I’m trying to learn neural networks and pytorch at the same time, so as an exercise I figured I was going to extend the autograd tutorial to classify 2d-points and using mini batches at the same time. This is the solution I’ve arrived at:

```
from sklearn.datasets import make_moons
import numpy as np
import torch
from torch.autograd import Variable
# Generate some test data
X, Y = make_moons(noise=0.2, random_state=100, n_samples=1000)
# Create the model:
dtype = torch.FloatTensor
x_train = Variable(torch.from_numpy(X).type(dtype), requires_grad = False)
y_train = Variable(torch.from_numpy(Y).type(dtype), requires_grad = False)
# Batch, input layer, hidden layer, output layer sizes
N, D_in, H, D_out = 64, x_train.data.shape[1], 25, 1
epochs = 1000
learning_rate = 0.001
n_batches = int(np.ceil(x_train.data.shape[0]/N))
W1 = Variable(torch.randn(D_in, H).type(dtype), requires_grad = True)
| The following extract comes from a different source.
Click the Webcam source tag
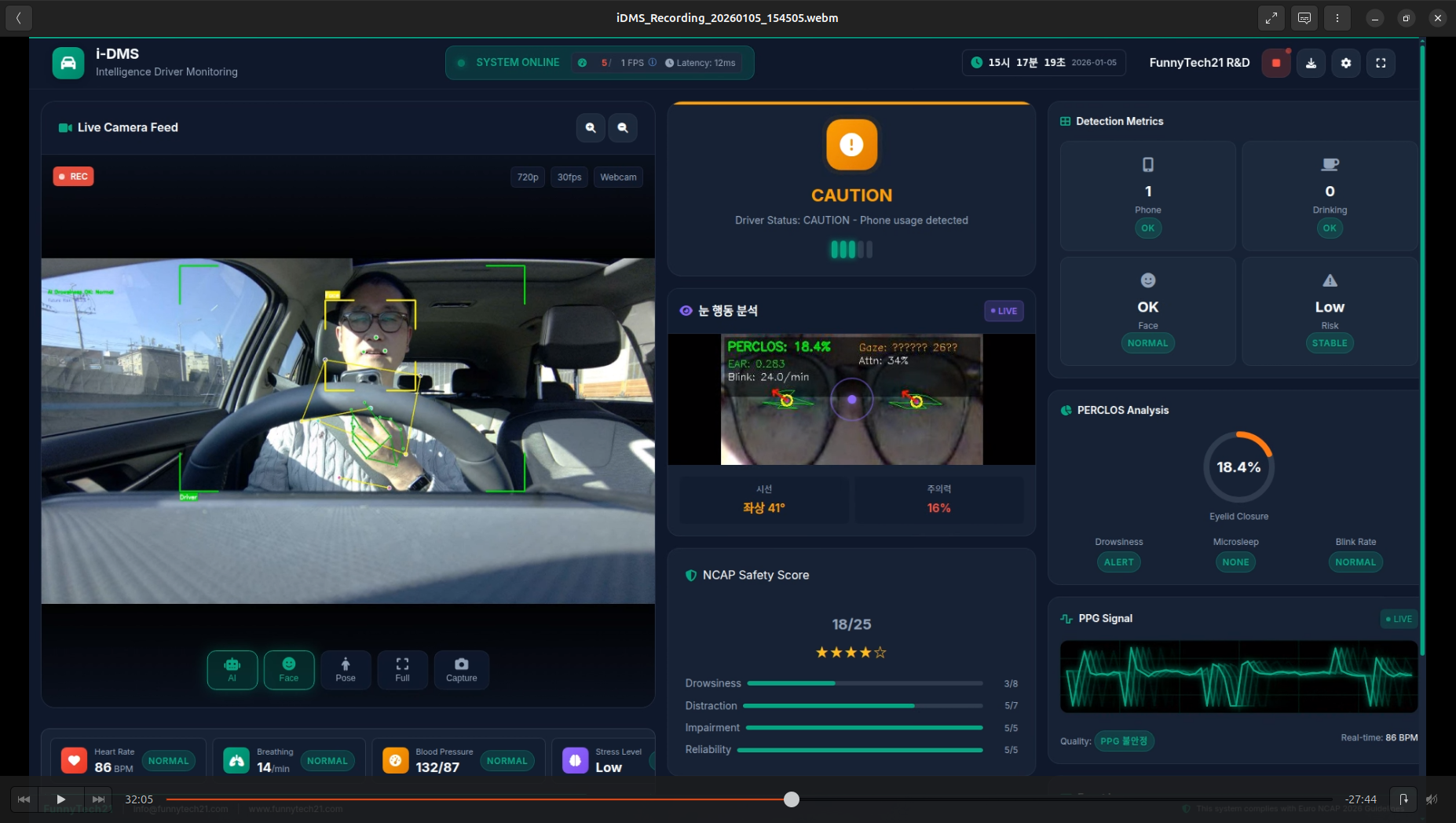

b1 = Variable(torch.zeros(1, H).type(dtype), requires_grad = True)
W2 = Variable(torch.randn(H, D_out).type(dtype), requires_grad = True)
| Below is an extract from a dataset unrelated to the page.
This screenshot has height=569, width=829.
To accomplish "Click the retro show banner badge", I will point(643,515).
b2 = Variable(torch.zeros(1, D_out).type(dtype), requires_grad = True)
for _ in range(epochs):
for i in range(n_batches):
x_batch = x_train[i*N:(i+1)*N,:]
y_batch = y_train[i*N:(i+1)*N]
y_pred = ((x_batch.mm(W1) + b1).clamp(min = 0).mm(W2) + b2).sigmoid()
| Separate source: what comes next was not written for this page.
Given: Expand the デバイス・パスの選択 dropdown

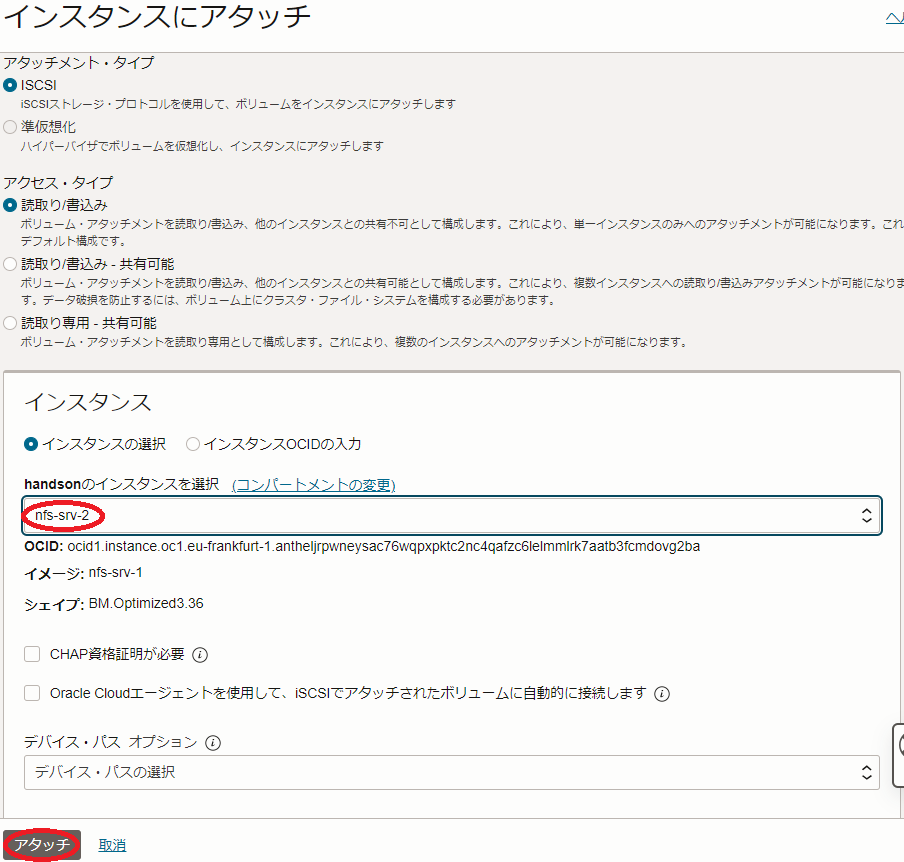Looking at the screenshot, I should point(450,772).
loss = -(1/N)*(y_batch*(y_pred.log()) + (1 - y_batch)*(1 - y_pred).log()).sum()
if (_ % 250 == 0 and i == 0):
print("Epoch {}, loss {}".format(_, loss.data[0]))
loss.backward()
W1.data -= learning_rate*W1.grad.data
b1.data -= learning_rate*b1.grad.data
W2.data -= learning_rate*W2.grad.data
b2.data -= learning_rate*b2.grad.data
W1.grad.data.zero_()
b1.grad.data.zero_()
W2.grad.data.zero_()
b2.grad.data.zero_()
```

The problem is that it doesn’t learn anything. When I handcoded the same model without using the autograd it worked fine, so I think I’m lacking some knowledge of how to use the autograd.